Mr Rush had been heavily promoting his plans for the Titan for its first dive in 2019. The previous year, at a conference of manned underwater vehicle specialists in New Orleans, several experts directly confronted Mr. Rush about their concerns about the Titan being in a tense state. exchange, said Mr. Stanley. Shortly after the conference, more than three dozen industry experts sent Mr. Rush a letter urging him to put the Titan through a certification process.

“People were actually fighting him in that room,” said Mr. Stanley.

Mr. Rush was determined to build a submarine with a greater capacity than other similar craft, which are metal spheres that can carry up to three people, Mr. Stanley said, recalling conversations he had with Mr. Rush in person and by phone.

In the April 2019 email to Mr. Rush said Mr. Stanley that the loud cracking noises they had heard during their dive “sounded like a fault/failure in an area that was reacted to by the enormous pressure and crushed/damaged”. He wrote that the loud, cracking sound indicated that “part of the fuselage was breaking off”.

Mr. Rush never answered that email directly, Mr. Stanley said. But he made some changes to the Titan, including building a new hull, and called off the planned dives for that year.

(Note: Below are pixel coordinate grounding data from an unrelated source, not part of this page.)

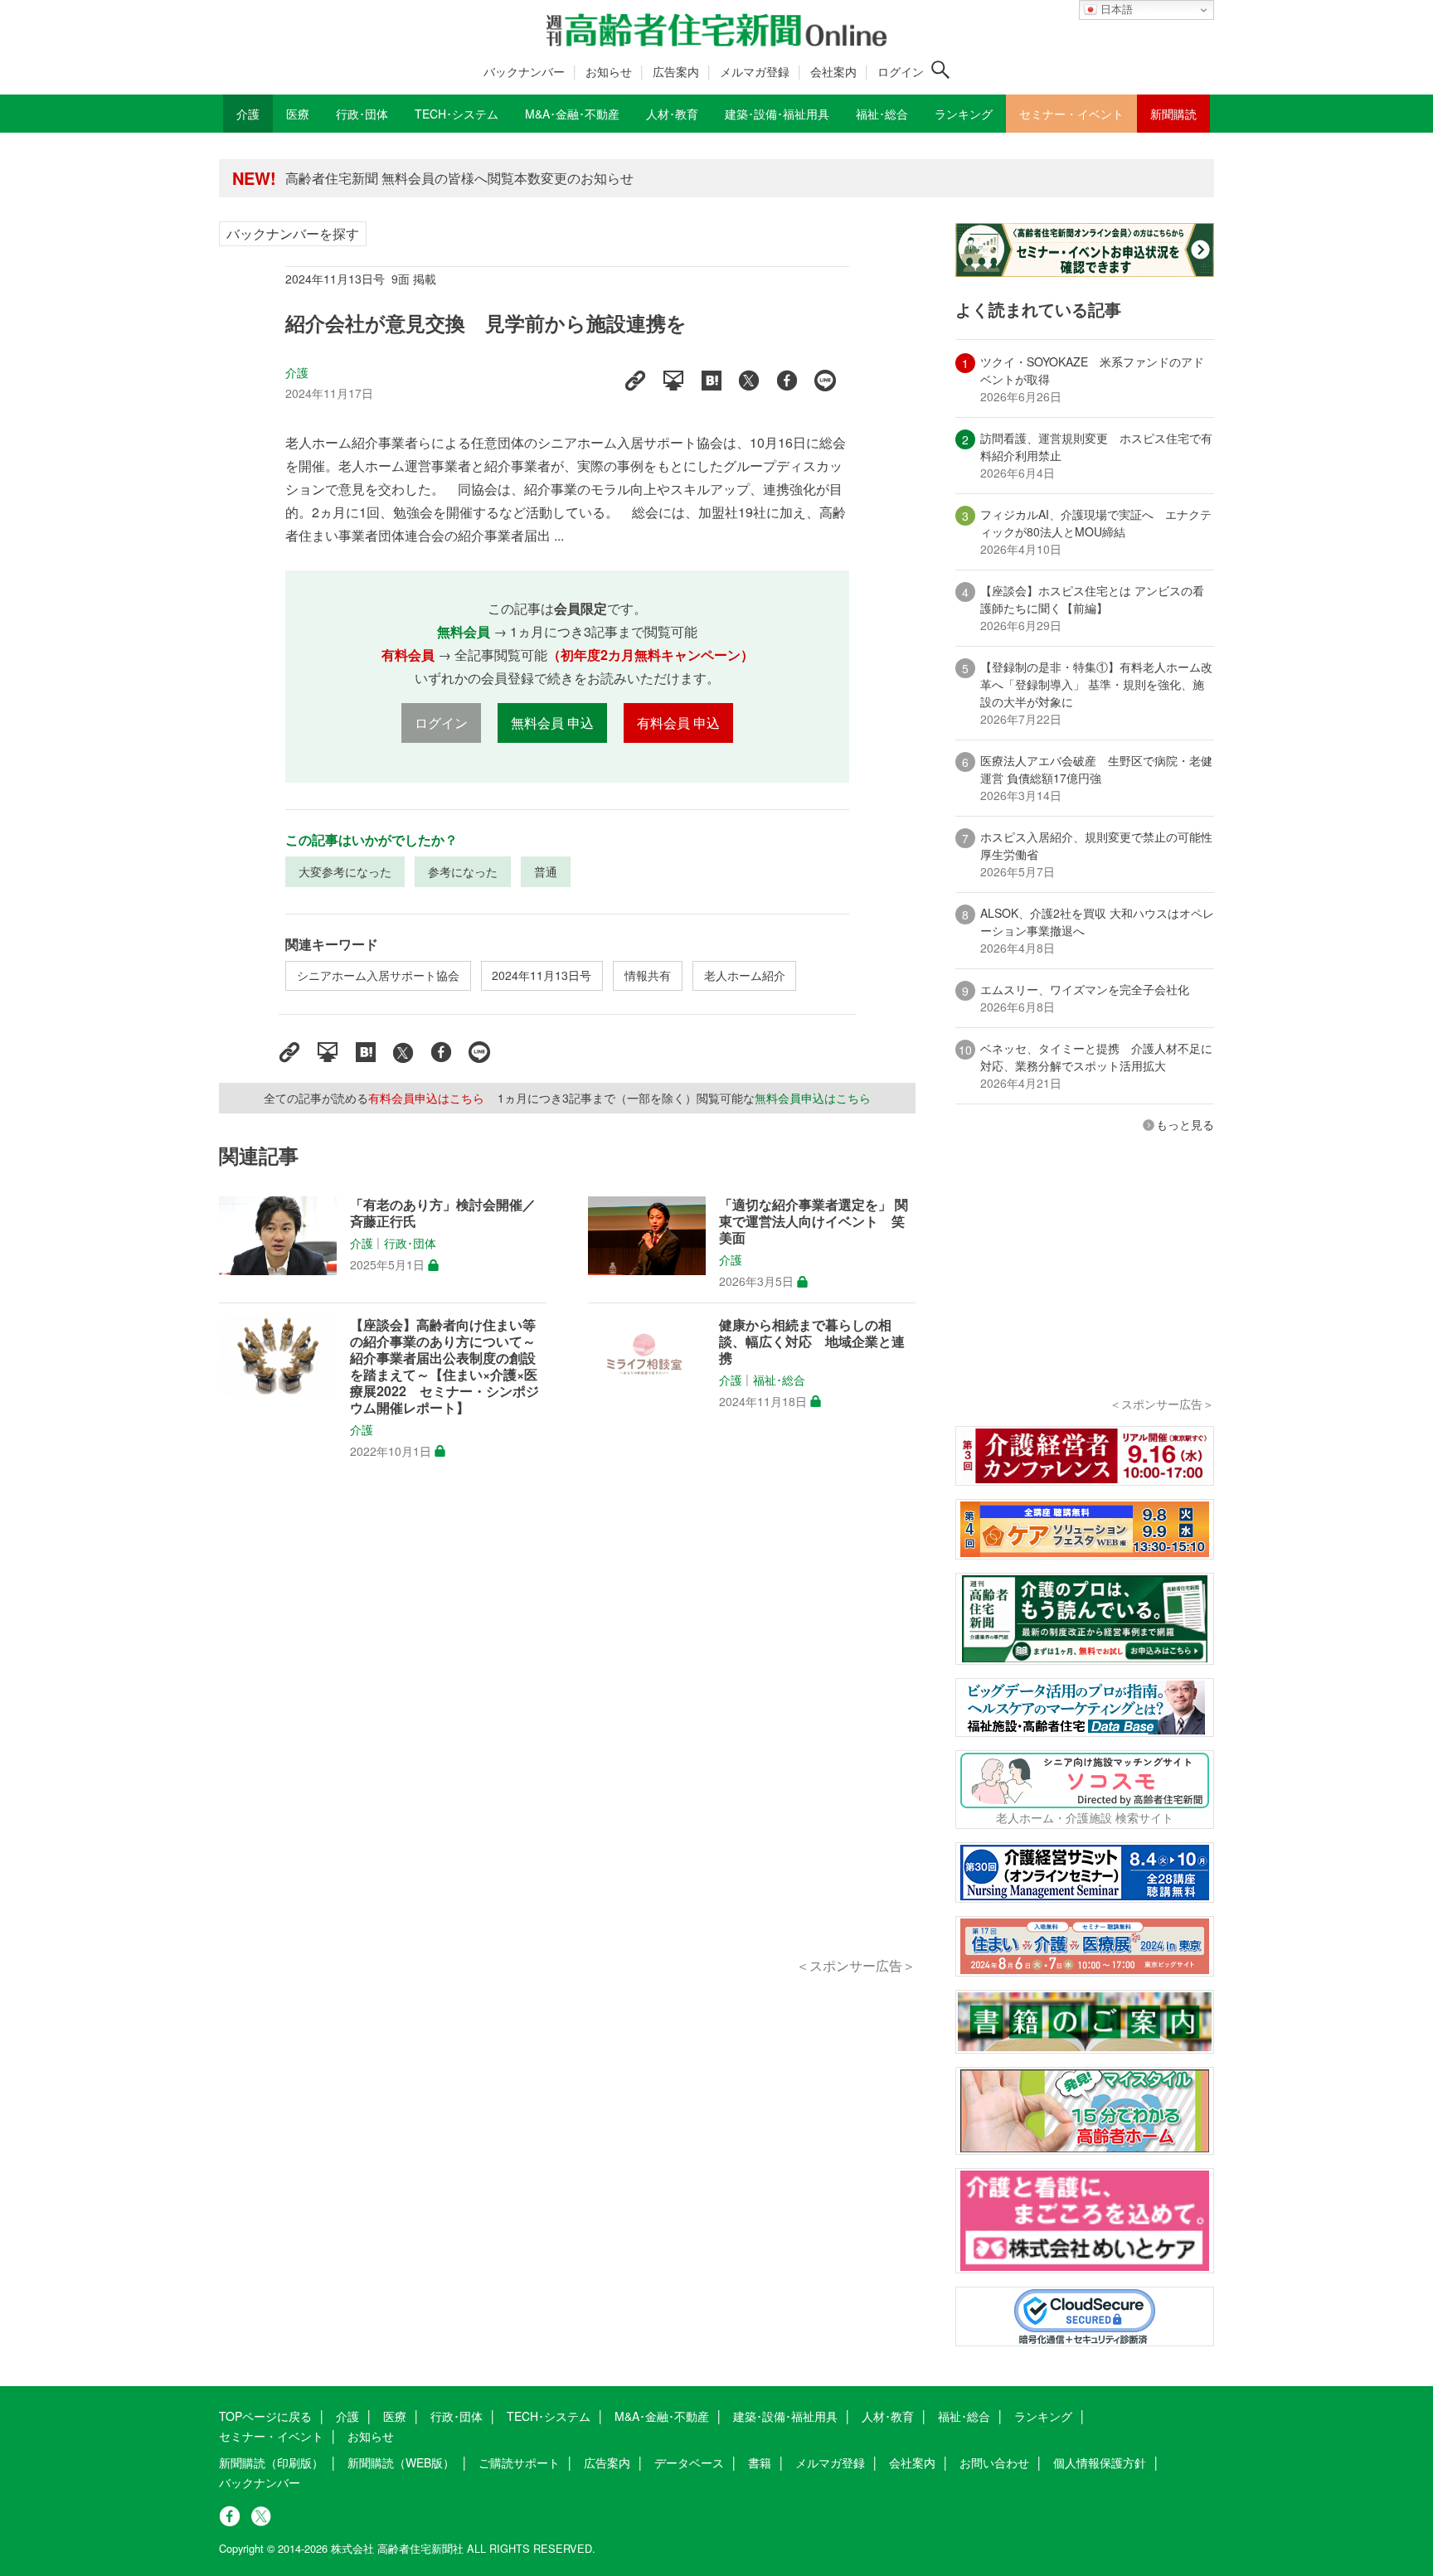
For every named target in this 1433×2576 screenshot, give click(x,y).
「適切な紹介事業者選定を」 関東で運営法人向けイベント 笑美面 (813, 1221)
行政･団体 (410, 1243)
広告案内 (676, 71)
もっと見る (1185, 1124)
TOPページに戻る (265, 2416)
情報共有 (647, 975)
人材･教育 (888, 2416)
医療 (394, 2416)
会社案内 (833, 71)
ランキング (1043, 2416)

Experts said one explanation for what could have caused the Titan to implode was water seeping in where a piece of titanium was was glued into the end of the ship’s cylinder. “It could have been anywhere you seal the carbon fiber to the titanium, or it could have been around that porthole,” said Capt. Alfred McLaren, a retired Navy captain and friend of Paul-Henri Nargeolet, was one of the people aboard the Titan when it imploded this week.

“At that depth you could have a leak not much bigger than the diameter of one of your hairs and you’d be dead in a fraction of a second,” said Captain McLaren, a submarine commander for nuclear strikes. “They really wouldn’t have even known they would have died. They would have been dead before they knew it.”

That the ship imploded during the first dive of the season may have been relevant. Saltwater that was trapped between different materials in the ship during dives in 2021 and 2022 worked its way through fibers and softened it, making it more susceptible to leakage, experts said.